The balancing of power between different voltage sources is hard to achieve and results in reduction in the life. A cascaded structure is proposed but as it needs more bidirectional switches which causes increase in power losses. Also the switch voltages are equal to input voltage, the stresses on the switch is higher. Hence for more number of voltage levels, it is not suitable. A new MLI topology with less number of switches is proposed and the switching losses are also greatly reduced. But due to absence of modular feature, the number of levels cannot be extended further. Moreover, the loads supplied by these MLI topologies should be near to the unity power factor. Another two MLI topologies are proposed based on H-Bridge structure but it needs individual dc voltage sources which results in increase in cost. The multiple dc sources are replaced with capacitors having dc voltage source connected in parallel to the capacitors. In this four power electronic switches have voltage stress across them same as input voltage. As the sub blocks are connected in cascaded structure, it can be used for high voltage applications. This can be used for asymmetrical voltage sources also and the maximum number of voltage levels are also achieved. The capacitor voltages are controlled by introducing a new modulation strategy using phase shifting. A four leg inverter of NPC structure is proposed with selective harmonic elimination/mitigation strategy and it also balances the capacitor voltages even at minimum switching frequencies. These MLI topologies possess self voltage balancing of capacitors but more number of power electronic devices are needed.

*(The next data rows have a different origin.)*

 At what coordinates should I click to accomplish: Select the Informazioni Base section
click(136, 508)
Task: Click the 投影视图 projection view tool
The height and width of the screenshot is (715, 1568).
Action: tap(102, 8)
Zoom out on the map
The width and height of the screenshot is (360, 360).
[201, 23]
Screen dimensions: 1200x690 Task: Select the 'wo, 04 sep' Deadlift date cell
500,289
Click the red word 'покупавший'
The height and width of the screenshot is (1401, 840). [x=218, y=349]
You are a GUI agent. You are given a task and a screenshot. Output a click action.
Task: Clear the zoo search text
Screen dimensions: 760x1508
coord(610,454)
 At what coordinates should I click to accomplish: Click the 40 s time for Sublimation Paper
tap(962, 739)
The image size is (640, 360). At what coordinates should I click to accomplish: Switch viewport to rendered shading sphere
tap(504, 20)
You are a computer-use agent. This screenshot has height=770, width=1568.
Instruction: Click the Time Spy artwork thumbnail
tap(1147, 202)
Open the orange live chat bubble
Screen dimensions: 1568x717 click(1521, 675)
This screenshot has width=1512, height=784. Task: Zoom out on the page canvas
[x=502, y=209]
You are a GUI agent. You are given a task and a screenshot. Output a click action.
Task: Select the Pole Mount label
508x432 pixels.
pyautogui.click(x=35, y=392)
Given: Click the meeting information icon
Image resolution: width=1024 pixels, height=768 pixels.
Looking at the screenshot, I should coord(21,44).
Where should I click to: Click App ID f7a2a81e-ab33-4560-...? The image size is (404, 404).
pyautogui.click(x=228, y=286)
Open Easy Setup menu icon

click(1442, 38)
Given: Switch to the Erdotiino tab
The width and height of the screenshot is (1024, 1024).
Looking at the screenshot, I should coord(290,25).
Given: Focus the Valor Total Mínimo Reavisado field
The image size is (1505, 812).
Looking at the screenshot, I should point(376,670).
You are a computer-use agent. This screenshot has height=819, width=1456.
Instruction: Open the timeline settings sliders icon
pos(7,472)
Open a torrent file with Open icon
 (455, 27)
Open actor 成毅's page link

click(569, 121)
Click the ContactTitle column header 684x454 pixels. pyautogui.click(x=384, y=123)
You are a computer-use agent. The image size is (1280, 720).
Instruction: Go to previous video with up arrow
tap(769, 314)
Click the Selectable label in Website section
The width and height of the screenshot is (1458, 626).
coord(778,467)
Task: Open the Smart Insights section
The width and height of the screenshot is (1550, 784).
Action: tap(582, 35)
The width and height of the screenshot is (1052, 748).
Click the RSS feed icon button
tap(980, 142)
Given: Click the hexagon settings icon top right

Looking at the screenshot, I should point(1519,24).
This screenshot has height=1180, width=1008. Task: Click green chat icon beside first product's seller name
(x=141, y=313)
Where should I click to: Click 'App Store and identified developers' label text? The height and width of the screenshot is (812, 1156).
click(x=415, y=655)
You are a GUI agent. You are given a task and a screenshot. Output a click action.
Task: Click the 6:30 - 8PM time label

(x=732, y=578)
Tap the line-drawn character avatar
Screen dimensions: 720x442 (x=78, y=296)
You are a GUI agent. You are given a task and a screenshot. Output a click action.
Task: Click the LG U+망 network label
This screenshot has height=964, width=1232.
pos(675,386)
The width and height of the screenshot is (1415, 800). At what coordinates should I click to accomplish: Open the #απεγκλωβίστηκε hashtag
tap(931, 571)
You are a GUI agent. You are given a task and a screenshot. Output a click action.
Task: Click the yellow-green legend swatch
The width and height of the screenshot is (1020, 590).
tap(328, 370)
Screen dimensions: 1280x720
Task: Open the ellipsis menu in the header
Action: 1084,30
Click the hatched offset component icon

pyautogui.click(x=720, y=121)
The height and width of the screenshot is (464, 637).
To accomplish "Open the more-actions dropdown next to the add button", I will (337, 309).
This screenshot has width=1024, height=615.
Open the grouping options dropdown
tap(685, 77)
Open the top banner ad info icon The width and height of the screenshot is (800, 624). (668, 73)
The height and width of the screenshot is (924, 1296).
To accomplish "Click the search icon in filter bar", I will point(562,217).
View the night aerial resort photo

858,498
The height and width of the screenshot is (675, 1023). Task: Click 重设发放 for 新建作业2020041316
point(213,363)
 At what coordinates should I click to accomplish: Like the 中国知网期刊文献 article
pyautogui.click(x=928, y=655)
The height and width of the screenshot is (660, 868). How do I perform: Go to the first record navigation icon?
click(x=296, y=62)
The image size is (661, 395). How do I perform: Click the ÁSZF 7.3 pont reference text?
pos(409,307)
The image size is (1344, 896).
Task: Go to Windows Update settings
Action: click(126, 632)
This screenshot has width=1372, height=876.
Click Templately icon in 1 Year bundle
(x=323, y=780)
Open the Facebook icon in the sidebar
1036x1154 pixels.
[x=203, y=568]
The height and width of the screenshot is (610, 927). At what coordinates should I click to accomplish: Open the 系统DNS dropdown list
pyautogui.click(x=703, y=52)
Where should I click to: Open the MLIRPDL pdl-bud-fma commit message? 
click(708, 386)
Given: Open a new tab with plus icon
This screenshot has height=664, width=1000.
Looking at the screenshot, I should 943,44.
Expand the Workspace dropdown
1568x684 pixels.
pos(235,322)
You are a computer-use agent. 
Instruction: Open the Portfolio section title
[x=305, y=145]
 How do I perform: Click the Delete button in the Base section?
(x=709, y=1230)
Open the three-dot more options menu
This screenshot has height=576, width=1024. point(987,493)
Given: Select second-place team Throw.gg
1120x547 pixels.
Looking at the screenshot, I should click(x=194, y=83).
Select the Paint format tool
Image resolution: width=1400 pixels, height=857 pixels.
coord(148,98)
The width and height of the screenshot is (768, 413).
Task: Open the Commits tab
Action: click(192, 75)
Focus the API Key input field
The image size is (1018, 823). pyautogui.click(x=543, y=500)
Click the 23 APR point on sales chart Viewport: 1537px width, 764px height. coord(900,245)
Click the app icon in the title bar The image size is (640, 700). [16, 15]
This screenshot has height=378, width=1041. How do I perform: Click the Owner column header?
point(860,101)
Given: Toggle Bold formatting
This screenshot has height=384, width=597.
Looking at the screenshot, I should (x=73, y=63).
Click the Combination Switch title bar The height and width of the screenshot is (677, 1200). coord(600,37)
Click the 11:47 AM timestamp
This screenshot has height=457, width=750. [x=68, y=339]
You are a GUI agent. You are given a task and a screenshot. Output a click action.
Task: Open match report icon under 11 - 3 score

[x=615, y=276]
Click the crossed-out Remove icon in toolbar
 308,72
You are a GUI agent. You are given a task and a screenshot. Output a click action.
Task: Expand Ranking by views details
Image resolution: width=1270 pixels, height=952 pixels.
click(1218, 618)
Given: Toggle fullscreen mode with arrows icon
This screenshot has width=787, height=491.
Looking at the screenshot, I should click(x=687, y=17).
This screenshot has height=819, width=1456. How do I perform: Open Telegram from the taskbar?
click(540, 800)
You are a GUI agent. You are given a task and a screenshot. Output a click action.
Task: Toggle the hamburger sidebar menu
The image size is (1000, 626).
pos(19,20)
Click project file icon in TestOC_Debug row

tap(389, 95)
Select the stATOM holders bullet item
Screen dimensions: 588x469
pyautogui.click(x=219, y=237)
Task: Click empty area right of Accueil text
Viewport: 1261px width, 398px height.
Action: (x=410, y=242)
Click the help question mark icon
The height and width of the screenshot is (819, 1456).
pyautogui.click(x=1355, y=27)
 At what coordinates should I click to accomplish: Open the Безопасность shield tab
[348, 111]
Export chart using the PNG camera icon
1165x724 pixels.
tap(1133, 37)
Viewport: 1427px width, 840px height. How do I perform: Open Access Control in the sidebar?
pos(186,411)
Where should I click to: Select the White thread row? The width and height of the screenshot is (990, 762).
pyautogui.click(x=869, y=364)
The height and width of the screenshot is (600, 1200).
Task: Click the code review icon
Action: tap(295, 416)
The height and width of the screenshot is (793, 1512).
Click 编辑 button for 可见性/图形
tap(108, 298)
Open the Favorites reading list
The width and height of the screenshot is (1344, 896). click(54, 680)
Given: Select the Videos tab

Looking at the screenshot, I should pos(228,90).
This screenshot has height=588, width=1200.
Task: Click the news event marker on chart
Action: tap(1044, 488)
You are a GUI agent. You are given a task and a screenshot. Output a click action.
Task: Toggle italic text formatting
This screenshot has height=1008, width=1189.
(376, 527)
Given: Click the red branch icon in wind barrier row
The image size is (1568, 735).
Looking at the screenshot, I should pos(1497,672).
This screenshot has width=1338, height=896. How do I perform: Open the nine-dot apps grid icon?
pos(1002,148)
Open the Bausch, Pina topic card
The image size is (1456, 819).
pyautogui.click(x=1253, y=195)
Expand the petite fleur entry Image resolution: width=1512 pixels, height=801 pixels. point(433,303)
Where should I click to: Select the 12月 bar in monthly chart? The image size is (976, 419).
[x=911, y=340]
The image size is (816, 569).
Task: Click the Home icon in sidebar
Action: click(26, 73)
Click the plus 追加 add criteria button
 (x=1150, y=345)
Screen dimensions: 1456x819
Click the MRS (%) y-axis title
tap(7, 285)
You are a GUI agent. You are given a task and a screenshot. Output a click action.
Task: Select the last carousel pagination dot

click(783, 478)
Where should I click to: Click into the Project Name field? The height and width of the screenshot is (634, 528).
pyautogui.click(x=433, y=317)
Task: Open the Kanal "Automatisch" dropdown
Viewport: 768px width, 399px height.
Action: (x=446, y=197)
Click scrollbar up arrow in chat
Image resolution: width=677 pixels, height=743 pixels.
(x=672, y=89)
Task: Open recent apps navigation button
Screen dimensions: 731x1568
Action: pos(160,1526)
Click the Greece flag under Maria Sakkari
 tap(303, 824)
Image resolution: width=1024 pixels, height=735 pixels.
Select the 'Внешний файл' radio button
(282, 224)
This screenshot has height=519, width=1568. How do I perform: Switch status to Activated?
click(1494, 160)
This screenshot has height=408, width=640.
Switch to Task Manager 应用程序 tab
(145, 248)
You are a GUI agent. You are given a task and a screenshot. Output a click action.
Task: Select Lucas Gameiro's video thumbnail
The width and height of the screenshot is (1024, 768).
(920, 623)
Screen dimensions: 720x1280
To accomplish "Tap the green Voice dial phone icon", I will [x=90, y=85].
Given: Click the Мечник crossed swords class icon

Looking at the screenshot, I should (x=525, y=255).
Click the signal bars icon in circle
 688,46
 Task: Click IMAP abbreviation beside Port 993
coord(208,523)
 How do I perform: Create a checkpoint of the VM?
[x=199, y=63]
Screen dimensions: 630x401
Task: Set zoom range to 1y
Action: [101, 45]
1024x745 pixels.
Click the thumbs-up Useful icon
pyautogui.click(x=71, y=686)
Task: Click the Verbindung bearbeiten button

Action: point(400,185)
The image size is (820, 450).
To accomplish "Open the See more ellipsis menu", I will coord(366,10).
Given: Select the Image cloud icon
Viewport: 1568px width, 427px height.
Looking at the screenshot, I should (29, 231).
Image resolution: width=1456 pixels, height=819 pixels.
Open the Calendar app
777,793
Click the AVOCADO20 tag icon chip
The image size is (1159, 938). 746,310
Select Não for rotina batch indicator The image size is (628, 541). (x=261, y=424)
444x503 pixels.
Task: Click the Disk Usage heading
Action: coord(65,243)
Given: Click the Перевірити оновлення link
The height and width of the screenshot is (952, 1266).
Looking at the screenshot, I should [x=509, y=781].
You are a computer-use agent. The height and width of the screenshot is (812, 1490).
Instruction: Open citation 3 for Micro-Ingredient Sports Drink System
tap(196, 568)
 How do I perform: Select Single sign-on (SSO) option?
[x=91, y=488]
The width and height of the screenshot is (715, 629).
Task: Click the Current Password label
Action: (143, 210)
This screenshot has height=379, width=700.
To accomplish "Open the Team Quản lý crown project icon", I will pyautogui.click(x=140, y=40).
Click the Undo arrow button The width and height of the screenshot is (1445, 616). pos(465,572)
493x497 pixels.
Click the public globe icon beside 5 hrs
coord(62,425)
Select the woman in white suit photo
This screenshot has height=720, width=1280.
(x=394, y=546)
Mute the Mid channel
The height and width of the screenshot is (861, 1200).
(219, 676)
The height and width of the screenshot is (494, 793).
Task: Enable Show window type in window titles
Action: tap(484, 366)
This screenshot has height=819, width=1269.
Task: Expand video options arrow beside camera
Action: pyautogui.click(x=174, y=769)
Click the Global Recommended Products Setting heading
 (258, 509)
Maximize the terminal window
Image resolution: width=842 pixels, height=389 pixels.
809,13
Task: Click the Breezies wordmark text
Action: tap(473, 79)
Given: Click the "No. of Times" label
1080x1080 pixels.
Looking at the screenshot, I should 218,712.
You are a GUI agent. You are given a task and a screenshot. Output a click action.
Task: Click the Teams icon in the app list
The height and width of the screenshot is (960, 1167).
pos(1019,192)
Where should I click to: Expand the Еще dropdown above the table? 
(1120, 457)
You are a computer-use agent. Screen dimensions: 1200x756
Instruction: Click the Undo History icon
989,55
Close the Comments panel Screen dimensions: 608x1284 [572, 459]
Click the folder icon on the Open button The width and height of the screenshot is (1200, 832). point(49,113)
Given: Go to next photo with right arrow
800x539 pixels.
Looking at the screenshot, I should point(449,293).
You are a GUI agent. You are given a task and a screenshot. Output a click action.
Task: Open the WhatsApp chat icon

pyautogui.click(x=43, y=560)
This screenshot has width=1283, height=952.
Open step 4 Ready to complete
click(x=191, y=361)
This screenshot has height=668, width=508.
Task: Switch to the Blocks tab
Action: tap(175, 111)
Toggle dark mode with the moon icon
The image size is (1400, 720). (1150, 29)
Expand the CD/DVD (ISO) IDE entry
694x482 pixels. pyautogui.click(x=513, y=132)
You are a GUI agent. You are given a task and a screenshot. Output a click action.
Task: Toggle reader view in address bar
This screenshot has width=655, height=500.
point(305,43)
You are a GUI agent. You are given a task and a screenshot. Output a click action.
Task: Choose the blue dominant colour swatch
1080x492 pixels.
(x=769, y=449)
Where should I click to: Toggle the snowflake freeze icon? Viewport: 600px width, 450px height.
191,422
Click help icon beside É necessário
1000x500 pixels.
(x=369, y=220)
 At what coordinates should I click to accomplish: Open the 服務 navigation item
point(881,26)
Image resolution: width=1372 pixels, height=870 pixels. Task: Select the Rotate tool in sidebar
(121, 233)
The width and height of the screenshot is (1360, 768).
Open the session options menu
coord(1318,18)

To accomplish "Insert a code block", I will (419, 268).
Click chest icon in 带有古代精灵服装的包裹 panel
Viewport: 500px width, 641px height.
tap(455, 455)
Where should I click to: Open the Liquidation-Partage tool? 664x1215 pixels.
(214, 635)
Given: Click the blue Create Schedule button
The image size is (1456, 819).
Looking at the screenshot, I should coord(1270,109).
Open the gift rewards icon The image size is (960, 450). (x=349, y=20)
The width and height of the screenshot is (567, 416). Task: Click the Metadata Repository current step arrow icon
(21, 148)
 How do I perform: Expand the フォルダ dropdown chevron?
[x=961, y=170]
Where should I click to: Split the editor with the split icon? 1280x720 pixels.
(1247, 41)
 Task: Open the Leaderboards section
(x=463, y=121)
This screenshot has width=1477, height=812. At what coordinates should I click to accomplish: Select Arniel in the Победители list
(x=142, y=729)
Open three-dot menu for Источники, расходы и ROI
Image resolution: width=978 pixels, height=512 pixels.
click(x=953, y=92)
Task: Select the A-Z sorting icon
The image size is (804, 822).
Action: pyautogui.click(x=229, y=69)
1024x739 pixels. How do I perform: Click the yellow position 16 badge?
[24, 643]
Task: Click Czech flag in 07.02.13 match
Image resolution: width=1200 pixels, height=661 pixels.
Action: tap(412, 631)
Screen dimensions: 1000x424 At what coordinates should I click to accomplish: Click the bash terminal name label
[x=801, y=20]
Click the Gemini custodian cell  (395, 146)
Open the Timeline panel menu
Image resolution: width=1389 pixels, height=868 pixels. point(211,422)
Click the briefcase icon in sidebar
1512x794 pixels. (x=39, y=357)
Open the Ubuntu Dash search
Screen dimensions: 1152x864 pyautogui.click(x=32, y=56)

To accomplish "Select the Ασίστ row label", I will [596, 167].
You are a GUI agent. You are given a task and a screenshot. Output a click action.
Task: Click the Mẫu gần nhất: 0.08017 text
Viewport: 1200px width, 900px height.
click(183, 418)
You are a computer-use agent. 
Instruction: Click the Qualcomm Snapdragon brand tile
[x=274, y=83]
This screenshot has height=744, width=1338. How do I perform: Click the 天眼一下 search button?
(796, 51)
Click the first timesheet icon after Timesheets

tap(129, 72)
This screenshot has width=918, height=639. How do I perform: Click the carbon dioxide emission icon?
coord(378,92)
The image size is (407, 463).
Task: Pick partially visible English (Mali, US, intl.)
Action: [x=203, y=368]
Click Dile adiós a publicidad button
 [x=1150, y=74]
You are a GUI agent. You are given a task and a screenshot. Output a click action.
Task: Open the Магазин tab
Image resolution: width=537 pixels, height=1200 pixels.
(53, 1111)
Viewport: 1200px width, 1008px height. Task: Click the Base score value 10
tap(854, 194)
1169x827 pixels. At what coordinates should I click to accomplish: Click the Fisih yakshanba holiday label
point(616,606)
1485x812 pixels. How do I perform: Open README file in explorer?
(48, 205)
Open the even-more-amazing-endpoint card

In this paper, new topology of MLI is presented which possess modular structure as it is connected in a cascaded fashion and provides reliable operation with less voltage stress on the semiconductor switches. It does not require any external circuit for balancing its capacitor voltage due to its self voltage balancing capability. The proposed topology generate the higher number of output levels with less number of switches and isolated DC sources compared to conventional MLI topologies such as Cascaded H-Bridge MLI, Flying capacitor topology, etc. The number of bidirectional switches also reduces significantly in the proposed topologies. A single phase Induction Motor acts as load and the speed control is provided by controlling the DC voltage with the help of boost converter which is added between DC source and inverter.